La décision israélienne d’approuver, fin juillet, 715 logements dans des villes palestiniennes pourrait être un geste symbolique ou la préparation d’une plus grande prise de contrôle des terres de Cisjordanie occupée
Les forces israéliennes détruisent un bâtiment palestinien en construction dans le village de Dar Salah, en Cisjordanie occupée, le 22 juillet (AFP)

La décision du cabinet de sécurité israélien d’approuver les permis de construire pour des habitations palestiniennes en zone C de la Cisjordanie occupée, annoncée fin juillet, fait figure d’exception puisqu’il s’agit de « la première décision de ce type depuis 2016 ».

Bien que le chiffre avancé de 715 logements dans les villes palestiniennes semble positif, aucune autre information n’a été révélée à ce jour, notamment, par exemple, si les plans concernent de nouvelles constructions ou la légalisation rétroactive d’habitations construites sans permis délivrés par Israël.

Au-delà de ce manque de clarté, ces logements sont une goutte d’eau dans l’océan : selon Peace Now, « on estime qu’il y a au moins un millier de jeunes couples palestiniens ayant besoin d’un logement dans la zone C chaque année ».

Selon Peace Now, un millier de jeunes couples palestiniens ont besoin d’un logement dans la zone C chaque année

De 2009 à 2016, les autorités d’occupation israéliennes n’ont approuvé que 66 permis de construire pour des Palestiniens dans la zone C, soit à peine 2 % du nombre total de demandes. Au cours de la même période, la construction de 12 763 logements a débuté dans les colonies israéliennes de la zone C.

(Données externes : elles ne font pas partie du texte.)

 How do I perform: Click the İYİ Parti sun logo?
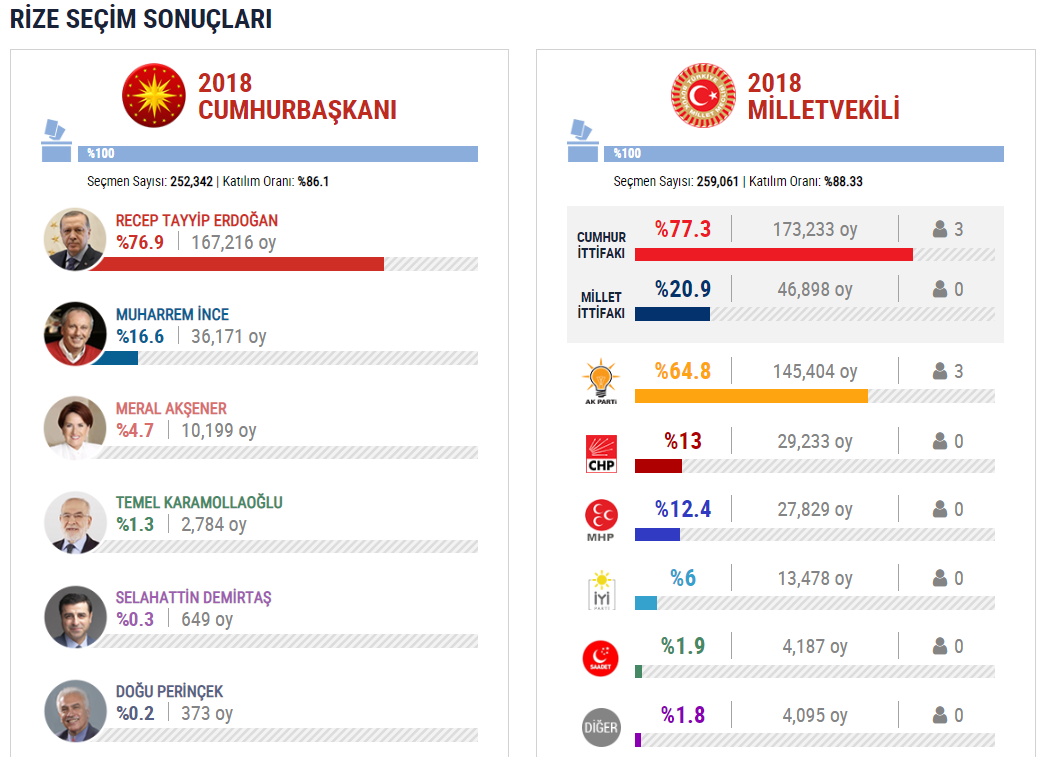click(x=601, y=590)
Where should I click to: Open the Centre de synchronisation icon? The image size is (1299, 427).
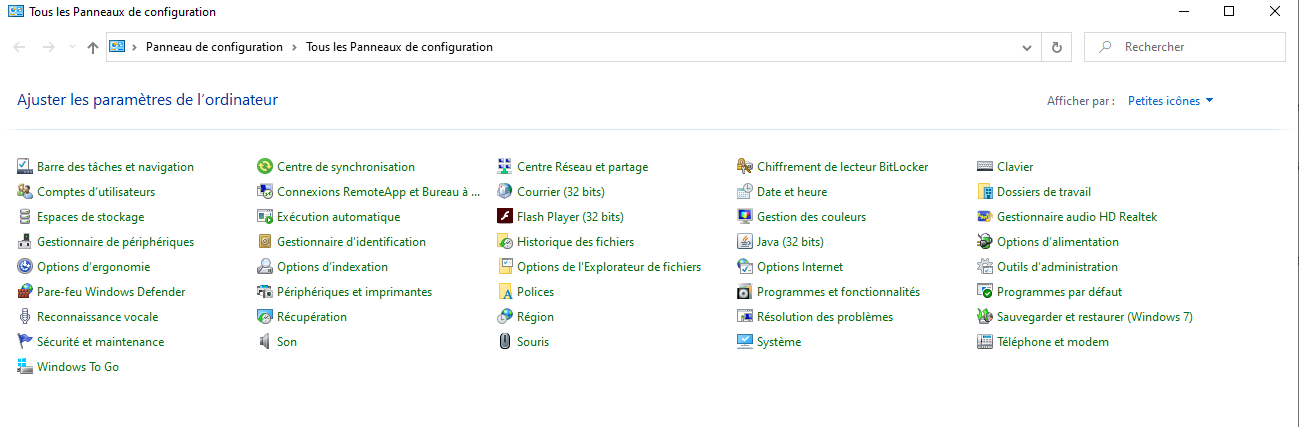tap(265, 167)
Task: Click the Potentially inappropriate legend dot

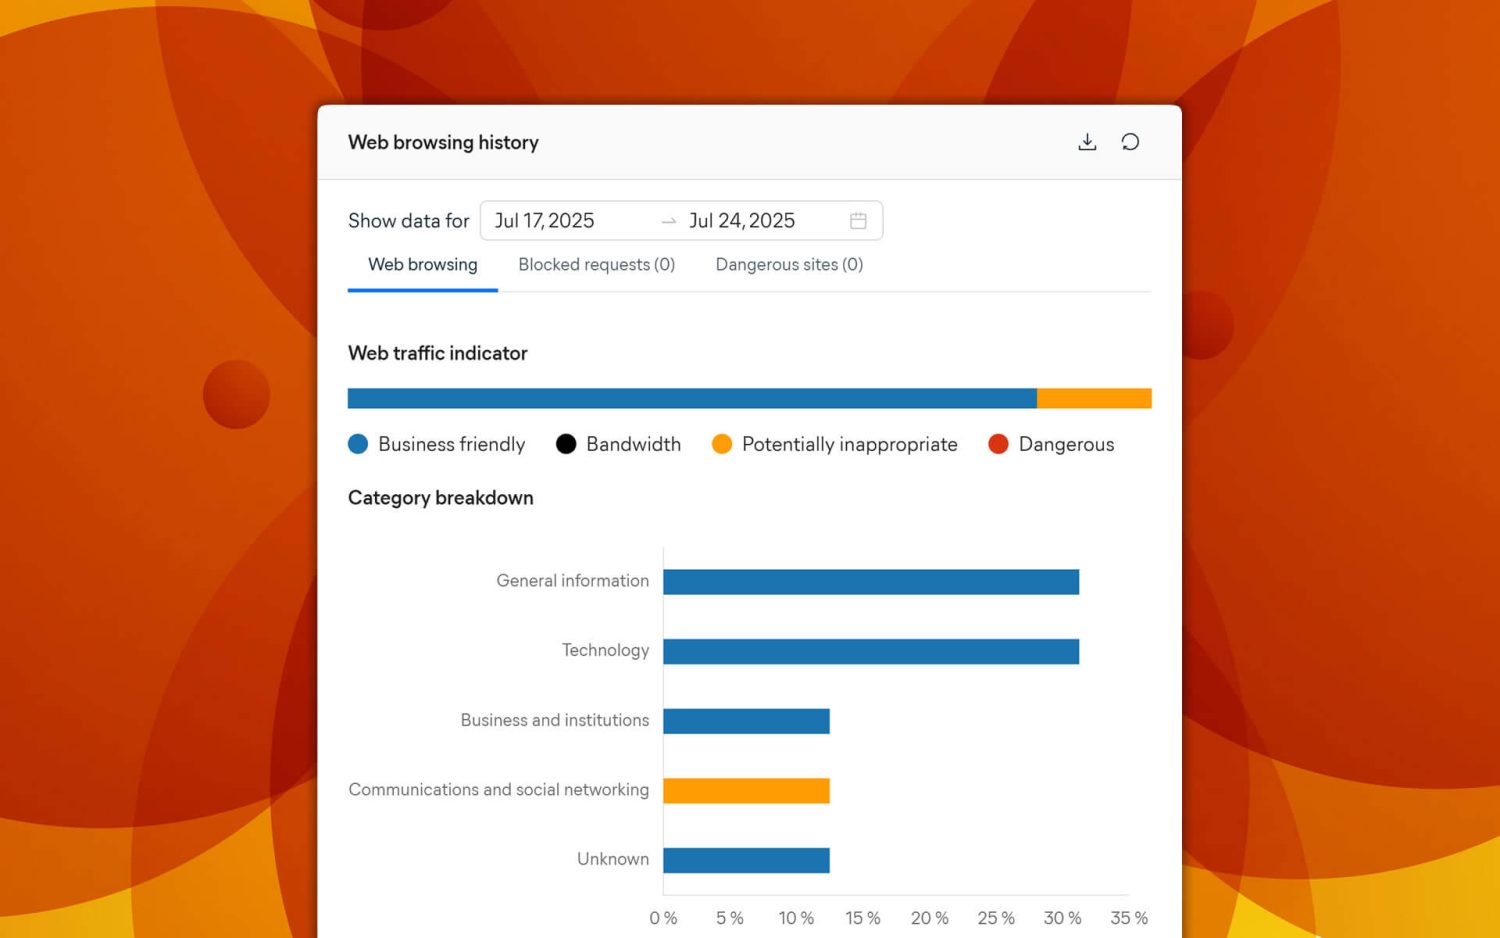Action: (722, 443)
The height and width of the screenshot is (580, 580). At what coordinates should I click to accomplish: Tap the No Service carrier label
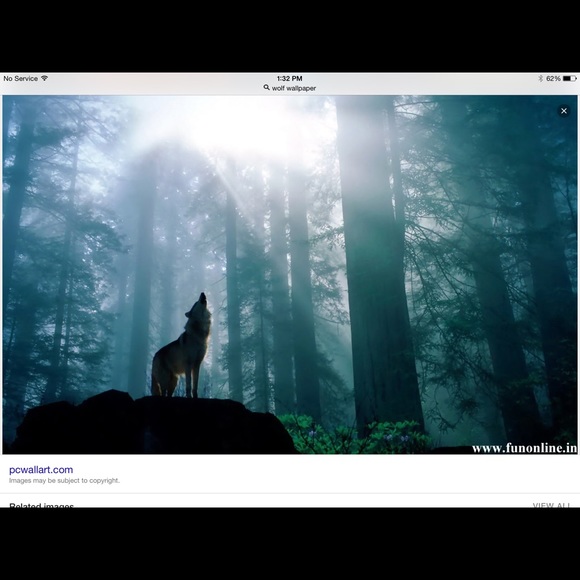[x=21, y=78]
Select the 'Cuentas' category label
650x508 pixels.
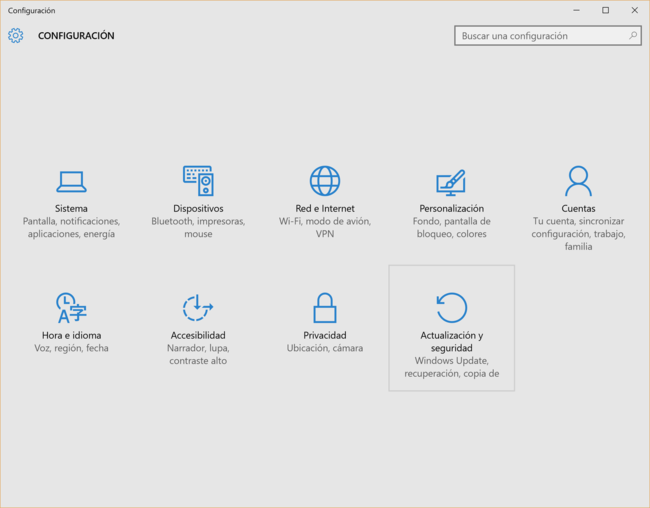(578, 209)

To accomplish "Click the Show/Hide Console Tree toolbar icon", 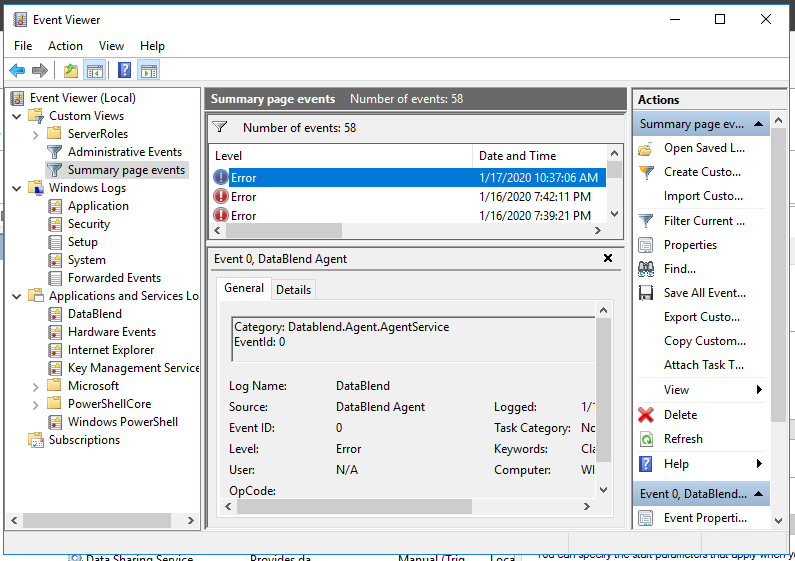I will tap(95, 71).
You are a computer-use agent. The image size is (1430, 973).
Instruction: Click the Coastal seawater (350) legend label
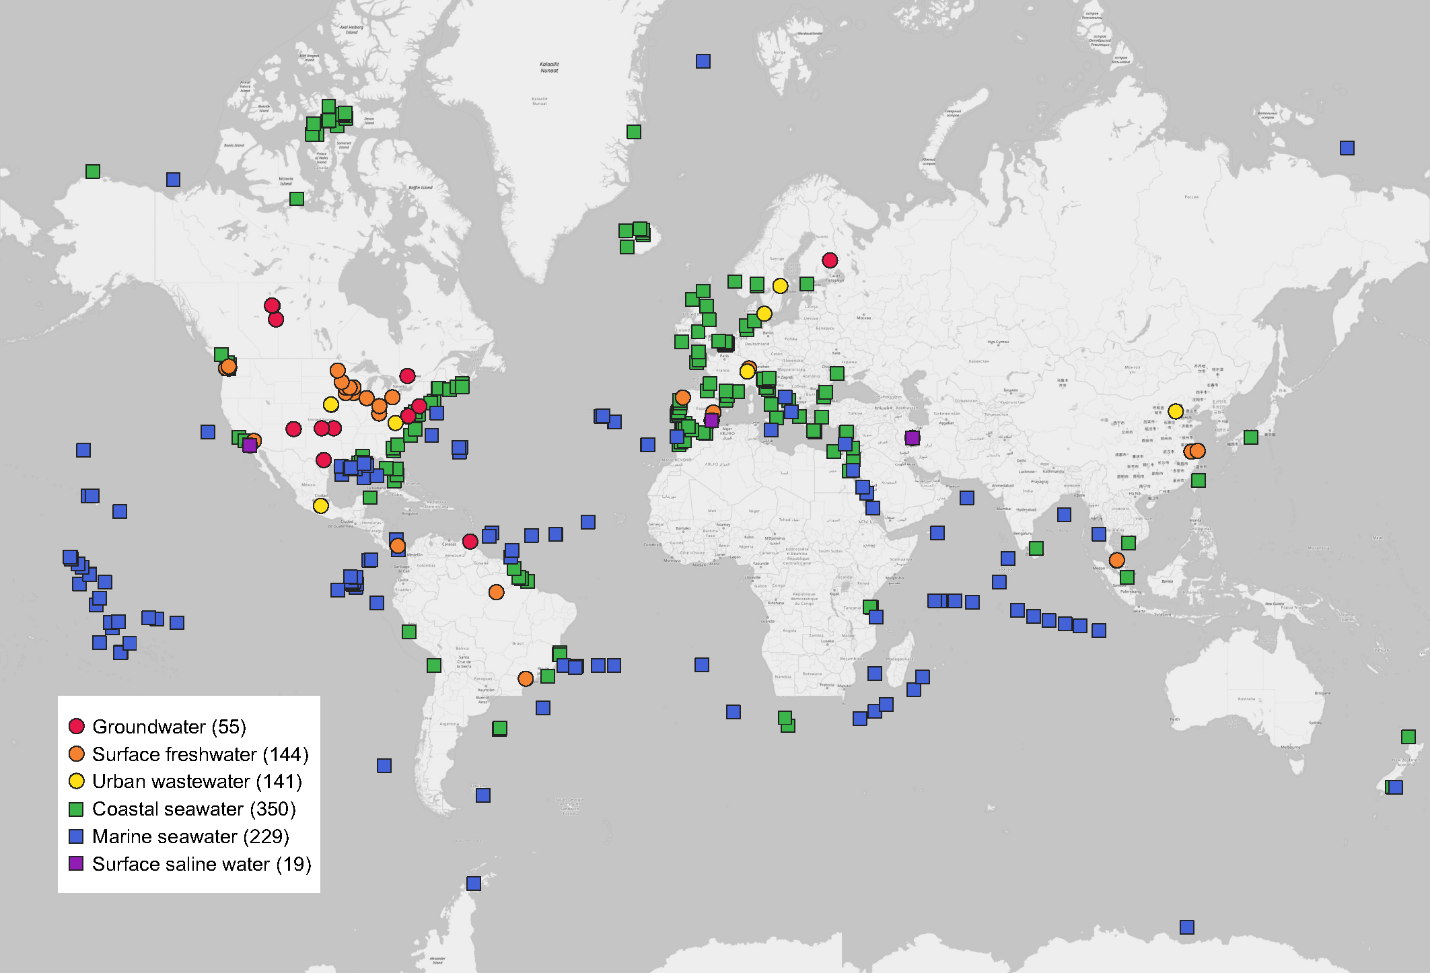click(193, 808)
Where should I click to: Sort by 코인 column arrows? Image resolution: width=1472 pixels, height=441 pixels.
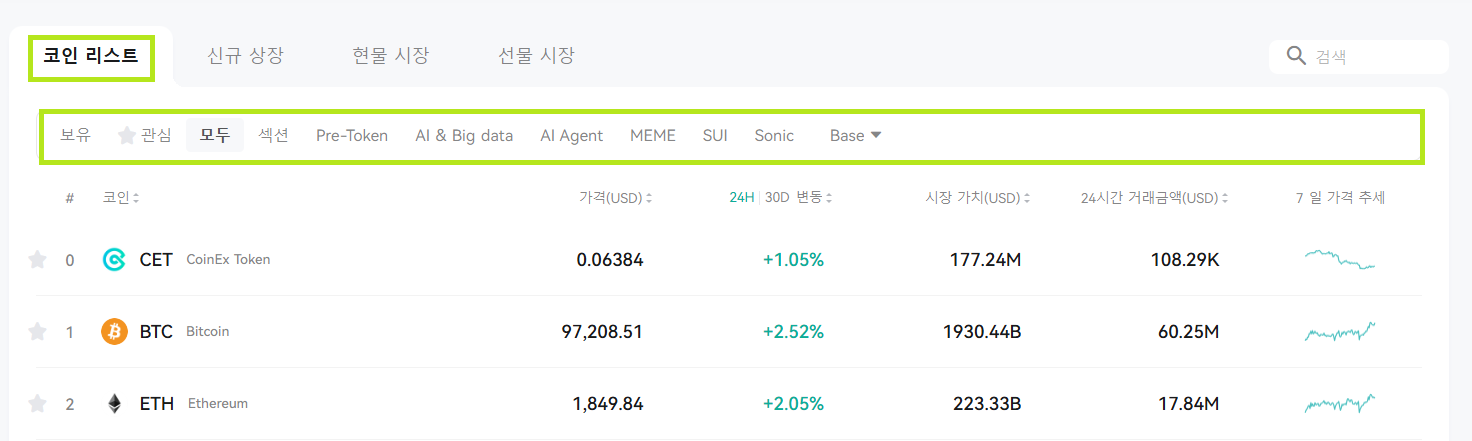(x=136, y=198)
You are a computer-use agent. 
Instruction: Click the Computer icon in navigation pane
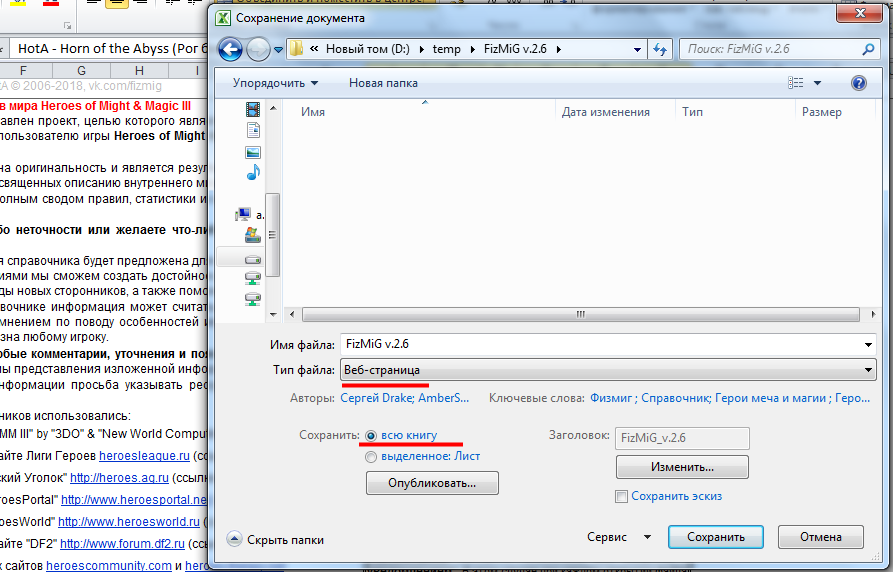tap(243, 213)
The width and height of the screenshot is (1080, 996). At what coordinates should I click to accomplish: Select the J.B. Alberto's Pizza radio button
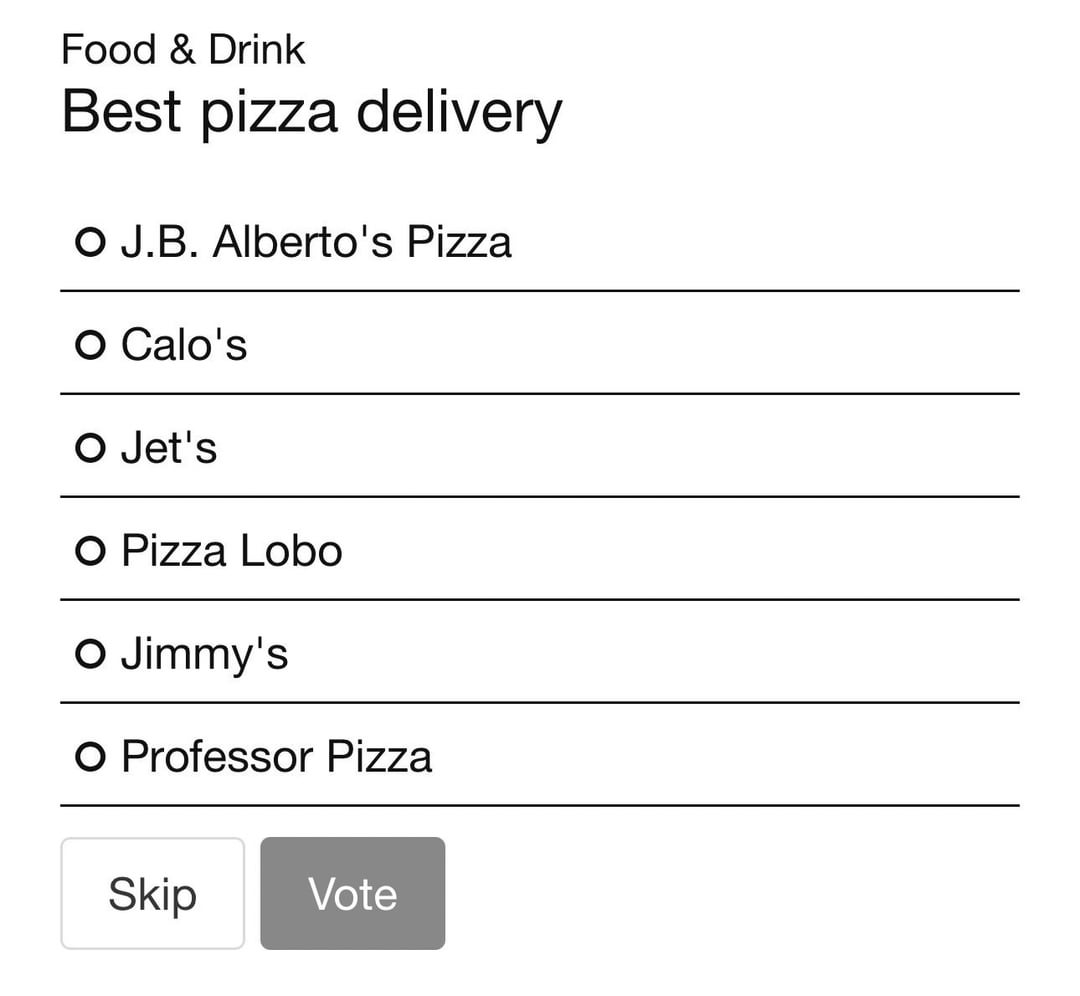[90, 242]
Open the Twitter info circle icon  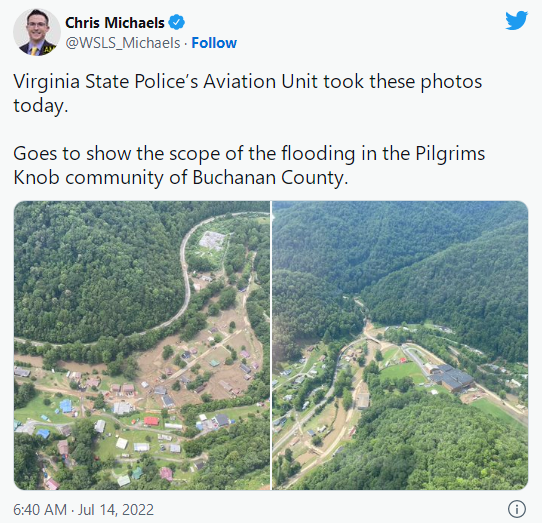point(517,509)
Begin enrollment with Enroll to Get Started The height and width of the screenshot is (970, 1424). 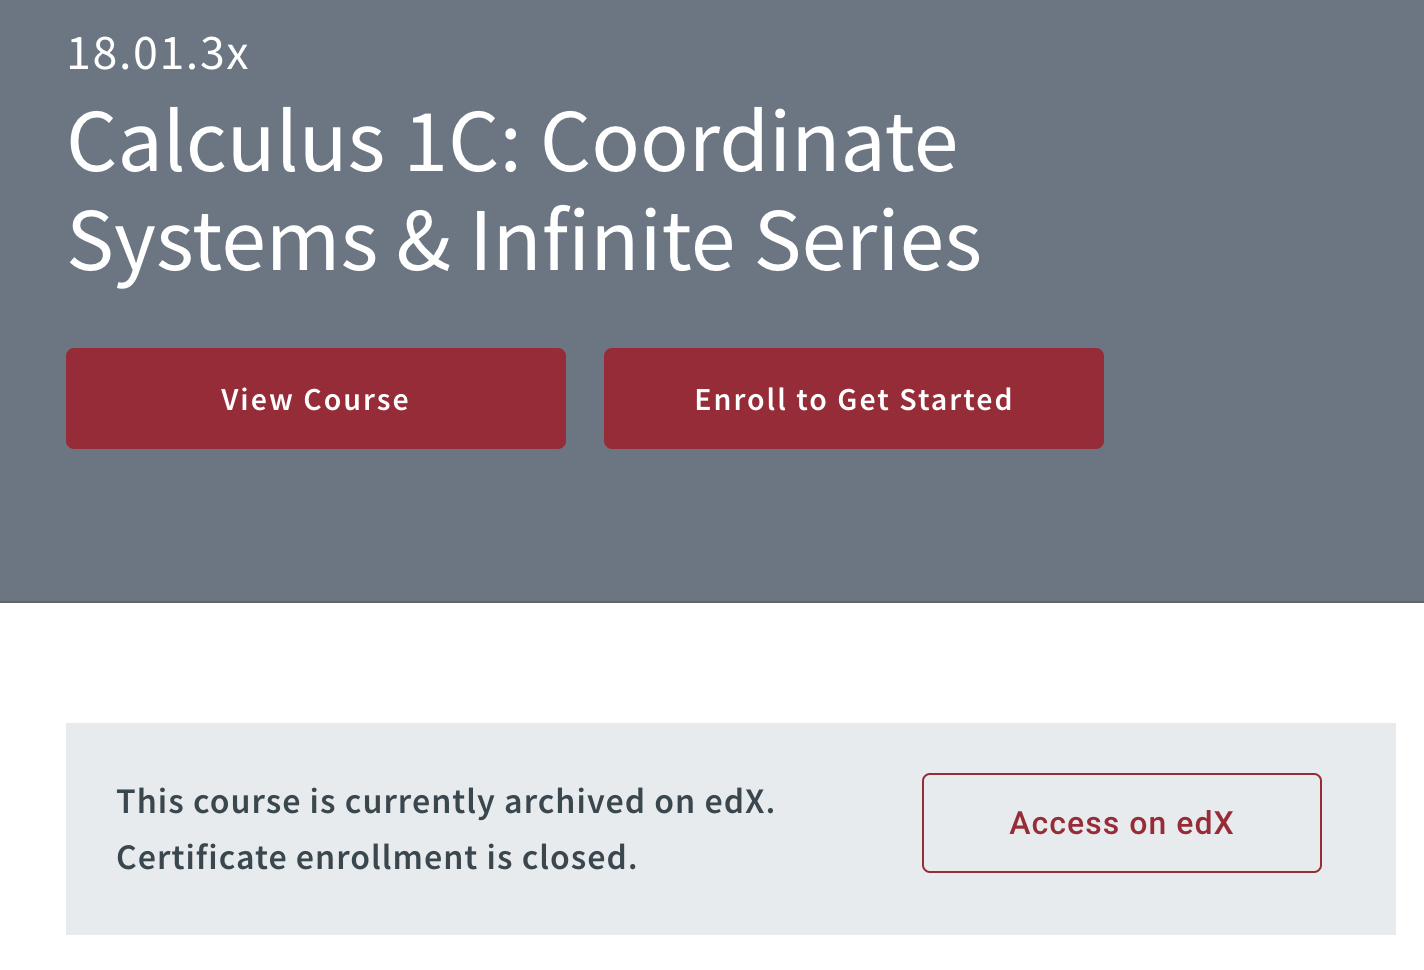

Cependant, bien que ces nouveaux permis de construire effleurent à peine les besoins résultant d’un système intentionnellement discriminatoire, cela demeure une décision inhabituelle. Pourquoi un gouvernement d’extrême droite – à l’approche des élections – prendrait-il une telle mesure ? 

Une initiative due « à la pression américaine » ?

Le « plan de paix » de la Maison-Blanche constitue un élément essentiel du contexte : Haaretz cite des « sources politiques » anonymes qui estiment que cette initiative « pourrait être due à la pression américaine ».

Ces approbations sont survenues juste avant la visite d’une délégation américaine conduite par le conseiller de la Maison-Blanche Jared Kushner, dans le cadre d’une tournée régionale de promotion du plan.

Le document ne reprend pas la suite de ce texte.